The encapsulation of FLuc mRNA into LNPs significantly increased its in vivo expression compared to naked mRNA. In addition, a strong signal was detected even at distal sites within the mouse abdomen (e.g., liver and spleen), which may indicate that lipid-LNP complexes can efficiently transport the mRNA into the organs for local expression.
The results of the analysis of a few different lipid-LNP formulations, including those used in the COVID-19 vaccine clinical trials (MC3, KC2, and L319), showed that their particle sizes and encapsulation efficiency varied depending on the mRNA concentration, the lipid:mRNA ratio, and the mixing conditions. The MC3 and L319 LNPs had the largest particles and demonstrated the best encapsulation efficiency, while the KC2 LNPs displayed a smaller particle size and the weakest encapsulation efficiency.
To further demonstrate that lipid-LNPs could facilitate the translation of mRNA into functional proteins, we employed IVT mRNAs encoded for both the amino- and carboxy-terminal segments of the firefly luciferase protein (NFluc) and its complementing CFluc, encoded in the +1 reading frame. These mRNAs produce catalytically inactive truncated NFluc if translated commonly. Still, if ribosomes move out of the reading frame during translation, elongated CFluc polypeptides can be produced.
What Are the Disadvantages of FLuc mRNA Testing?
The FLuc mRNA encodes a firefly luciferase protein that emits bioluminescence upon interaction with its substrate, luciferin. While this approach can be used to screen mRNA expression in various tissue types, it does have some limitations. For example, the luminescence signal from a luciferin-stimulation experiment may be obscured by background signals from other proteins and cellular activities. In addition, the FLuc mRNA must be injected into cells in a manner that can be monitored by the luminescence signal to determine if a desired effect is being produced.
To overcome these limitations, researchers have developed an alternative method for analyzing mRNA expression in vivo using a dual-luciferase imaging strategy. This approach uses two different mRNAs, one expressing Rluc and the other encoding a fluorescent reporter gene (Fluc). By comparing the kinetics of light production from each mRNA in the same cell population, researchers can monitor changes in mRNA expression over time.
This approach inserts an mRNA-encoding RLuc mini-ORF into the test 5′-end with a FLuc ORF and a promoter. The result is a bicistronic mRNA that the same mRNA-dependent translation system can transcribe as the mRNA encoding the test target.

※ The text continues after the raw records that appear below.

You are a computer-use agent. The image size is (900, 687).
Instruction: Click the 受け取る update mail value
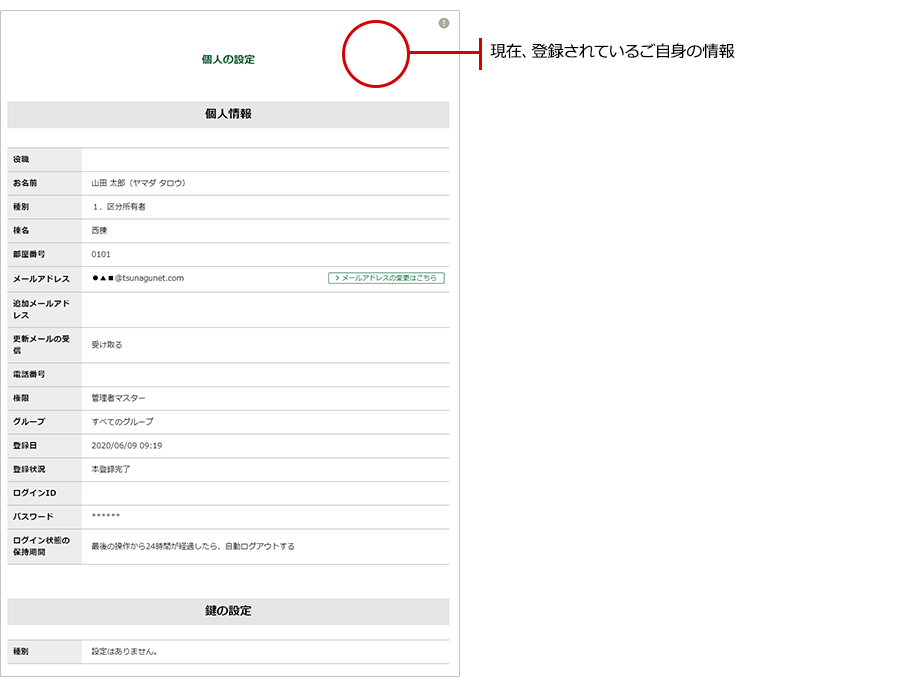coord(107,345)
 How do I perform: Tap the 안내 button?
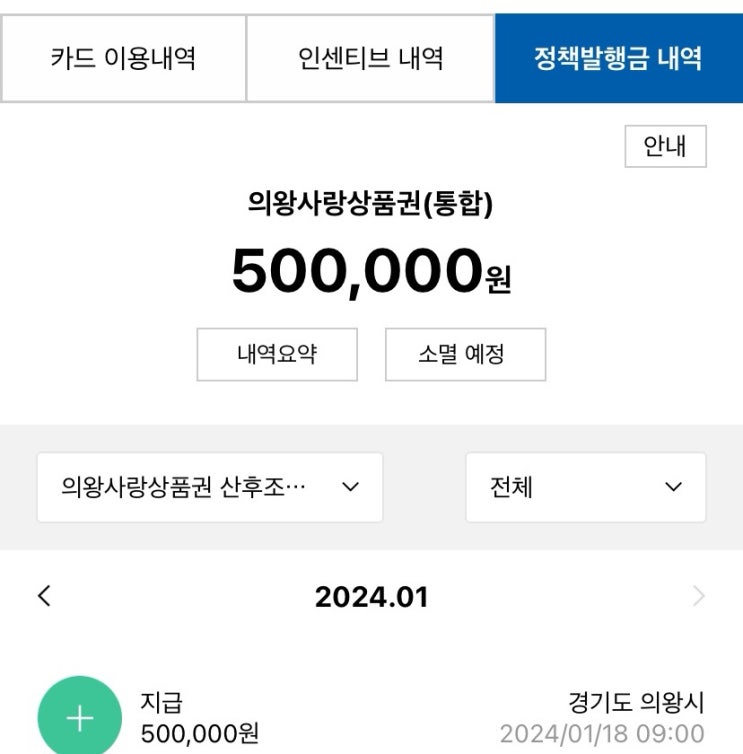coord(665,147)
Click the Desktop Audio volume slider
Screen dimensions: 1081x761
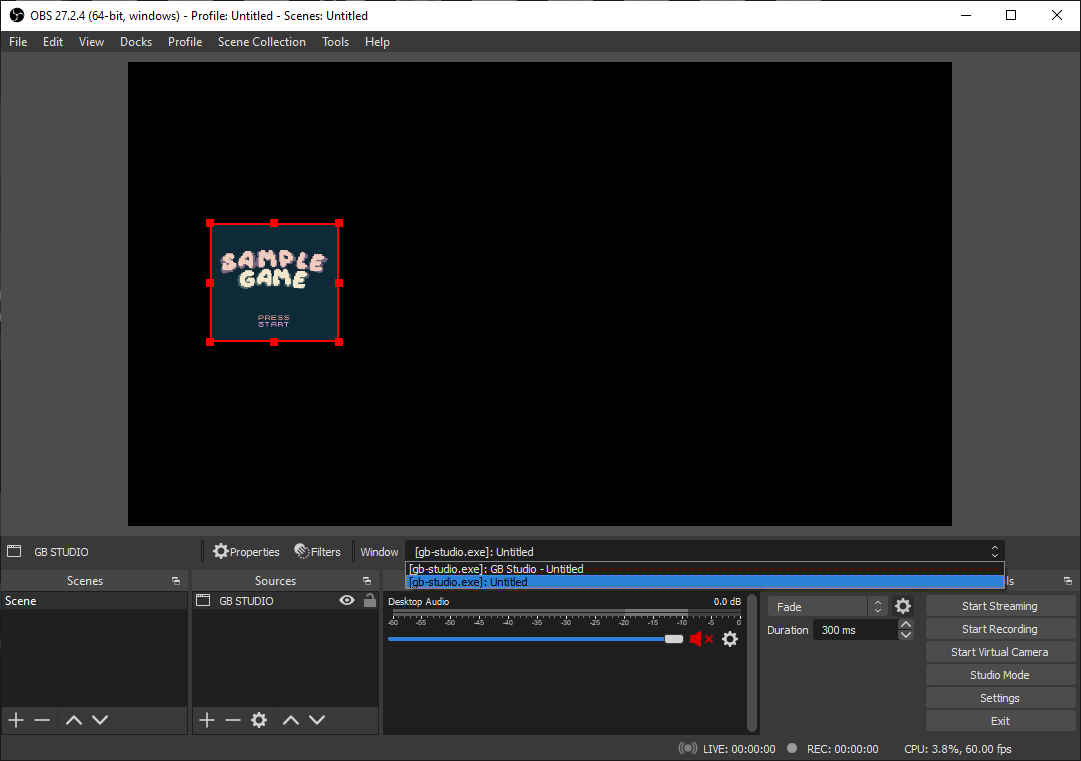point(530,639)
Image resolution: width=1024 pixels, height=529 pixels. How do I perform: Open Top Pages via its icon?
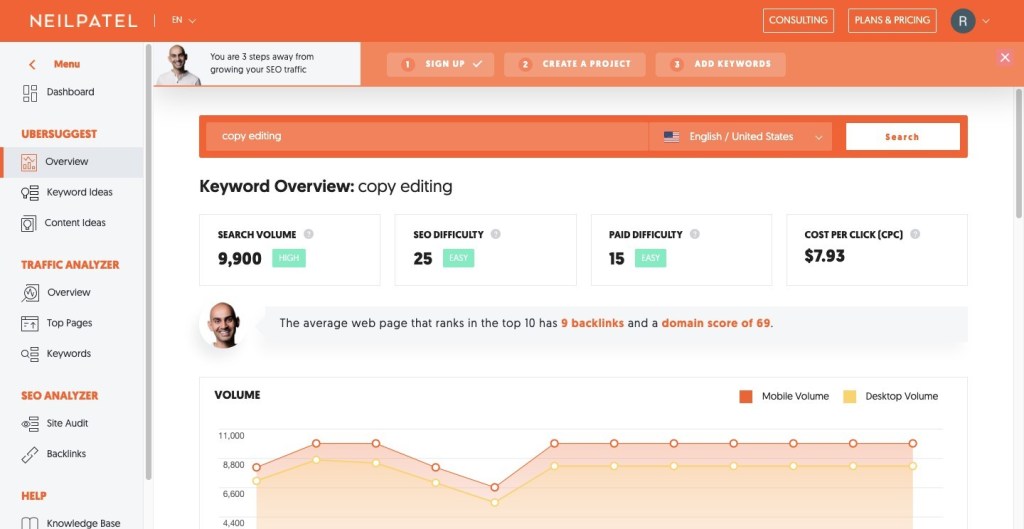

Injections of the naked mRNA into muscle cells yielded a fluorescent signal that disappeared within two h, consistent with rapid degradation of extracellular mRNA in vivo. However, injection of the mRNA encapsulated into MC3, L319, or KC2 LNPs resulted in significant FLuc expression that lasted at least 48 hours, with the signal detected not only at the site of injection but also throughout the muscle, popliteal, and axillary lymph nodes, and other organs.